祖父の17回忌 | tanakasrのブログ

祖父の17回忌

今日は祖父の17回忌。
祖父が亡くなったのは、1989年。元号が昭和から平成に変わった節目の年だった。祖父は明治生まれのいかにも頑固な性格だったが、普段はいたって無口。毎朝早くから畑仕事に精を出し、夕方から始まる相撲中継を見るのが楽しみだった。
 
将棋を教わったのも祖父からだった。祖父の将棋は強かった。飛車、角抜き将棋でも僕は一度も勝てなかった。小学校から帰ってくるとお茶を点ててくれたこともあった。お茶は苦くてまずかったが、おまんじゅう目当てにがまんして飲んだものだった。
祖父の口癖を僕はいまでもよく覚えている。ご飯時、僕たちが食べ物を残したとき、普段口数の少ない祖父は声を荒げて叱った。そのときの口癖が「もったいない」だった。ほしい物はたいてい与えられた豊かな時代に育った僕たちにとって、「もったいない」という感覚は理解できなかった。当然祖父と口ケンカになる。兄貴は時代が違うと反発したし、僕も口にこそ出さなかったが、兄貴と同じ気持ちだった。今になって祖父が生きた戦前戦後の時代背景は理解できるが、小学生に戦前の食べるものがなかった時代のことを想像して理解しろと言っても無理な話だ。理解できないと解っていながらも叱ってくれた祖父の言葉は今も僕の中で生きている。
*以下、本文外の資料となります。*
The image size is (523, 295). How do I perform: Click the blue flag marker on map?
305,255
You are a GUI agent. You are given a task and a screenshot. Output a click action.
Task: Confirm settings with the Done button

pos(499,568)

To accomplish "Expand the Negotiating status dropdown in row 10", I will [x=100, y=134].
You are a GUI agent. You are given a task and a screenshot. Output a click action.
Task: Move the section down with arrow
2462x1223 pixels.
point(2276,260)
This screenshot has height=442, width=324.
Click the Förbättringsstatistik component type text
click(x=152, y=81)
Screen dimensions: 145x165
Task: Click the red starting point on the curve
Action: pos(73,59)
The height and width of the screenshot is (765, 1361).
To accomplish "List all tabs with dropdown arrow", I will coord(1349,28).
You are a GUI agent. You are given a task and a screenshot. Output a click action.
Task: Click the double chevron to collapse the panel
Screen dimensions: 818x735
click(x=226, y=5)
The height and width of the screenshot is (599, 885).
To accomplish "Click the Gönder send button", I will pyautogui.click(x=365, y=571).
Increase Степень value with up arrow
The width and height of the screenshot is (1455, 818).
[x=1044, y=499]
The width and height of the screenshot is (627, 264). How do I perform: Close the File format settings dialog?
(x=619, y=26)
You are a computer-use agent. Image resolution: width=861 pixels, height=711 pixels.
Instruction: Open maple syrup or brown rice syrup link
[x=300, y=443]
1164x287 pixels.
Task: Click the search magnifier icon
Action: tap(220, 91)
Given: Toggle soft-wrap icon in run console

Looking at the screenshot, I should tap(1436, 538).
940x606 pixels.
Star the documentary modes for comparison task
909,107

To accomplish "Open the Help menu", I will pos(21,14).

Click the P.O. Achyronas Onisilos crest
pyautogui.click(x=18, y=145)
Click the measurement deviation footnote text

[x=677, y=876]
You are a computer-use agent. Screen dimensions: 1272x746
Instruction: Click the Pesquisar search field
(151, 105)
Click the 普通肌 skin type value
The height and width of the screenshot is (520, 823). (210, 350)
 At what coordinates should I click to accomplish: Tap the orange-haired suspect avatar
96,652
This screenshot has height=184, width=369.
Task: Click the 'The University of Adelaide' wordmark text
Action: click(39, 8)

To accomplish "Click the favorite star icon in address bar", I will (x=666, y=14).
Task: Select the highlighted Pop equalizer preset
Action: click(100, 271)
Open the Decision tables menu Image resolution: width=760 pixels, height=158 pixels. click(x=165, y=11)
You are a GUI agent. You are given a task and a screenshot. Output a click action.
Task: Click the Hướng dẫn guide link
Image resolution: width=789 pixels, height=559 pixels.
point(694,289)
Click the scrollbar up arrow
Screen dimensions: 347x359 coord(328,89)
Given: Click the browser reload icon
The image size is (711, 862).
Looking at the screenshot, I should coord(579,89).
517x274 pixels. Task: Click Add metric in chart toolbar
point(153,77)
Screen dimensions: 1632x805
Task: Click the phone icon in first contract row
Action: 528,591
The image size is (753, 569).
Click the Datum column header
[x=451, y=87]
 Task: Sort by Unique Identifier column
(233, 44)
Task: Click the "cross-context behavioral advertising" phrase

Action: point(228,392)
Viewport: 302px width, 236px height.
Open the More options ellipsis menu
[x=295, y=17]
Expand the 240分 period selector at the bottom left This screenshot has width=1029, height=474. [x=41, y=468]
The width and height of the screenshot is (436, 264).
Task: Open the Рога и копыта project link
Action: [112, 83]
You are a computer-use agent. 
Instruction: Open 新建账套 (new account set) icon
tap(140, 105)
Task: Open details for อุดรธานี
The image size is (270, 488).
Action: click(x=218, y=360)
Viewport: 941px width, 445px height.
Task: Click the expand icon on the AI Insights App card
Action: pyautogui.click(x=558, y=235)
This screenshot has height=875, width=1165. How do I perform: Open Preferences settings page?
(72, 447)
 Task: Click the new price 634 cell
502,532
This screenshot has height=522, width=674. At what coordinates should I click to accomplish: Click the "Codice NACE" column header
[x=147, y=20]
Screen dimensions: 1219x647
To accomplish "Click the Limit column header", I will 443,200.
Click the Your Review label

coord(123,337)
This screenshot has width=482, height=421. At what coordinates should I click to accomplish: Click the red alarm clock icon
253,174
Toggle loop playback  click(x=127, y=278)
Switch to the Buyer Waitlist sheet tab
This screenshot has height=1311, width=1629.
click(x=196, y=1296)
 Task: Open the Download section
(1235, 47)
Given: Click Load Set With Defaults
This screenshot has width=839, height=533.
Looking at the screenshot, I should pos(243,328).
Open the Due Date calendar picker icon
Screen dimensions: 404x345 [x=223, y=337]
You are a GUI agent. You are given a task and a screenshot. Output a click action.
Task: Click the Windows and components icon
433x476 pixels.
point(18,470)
「もったいない」は、これからの日本にとって非常に大事なキーワードになると思う。
愛・地球博の開会式で小泉首相がいいことを言っている。以下引用<ノーベル平和賞受賞者マータイさんが小泉首相との会談で「日本の環境保護が進んでいるのは『もったいない』という気持ちが日本人にあるからだ」と語ったことを紹介。これからは「日本語の『もったいない』を世界に広げていきたい」と発言した。>
引用終
ぼくなりに「もったいない」を解釈すると、まだ価値のあるものを捨てること。価値のないものは捨ててもかまわない。価値基準は人によって、時代によって変わるだろうが、基本的に1年使わなかったものは捨てようと思っている。が、しかし、まわりを見渡すと捨てられないものが多い。困ったものだ。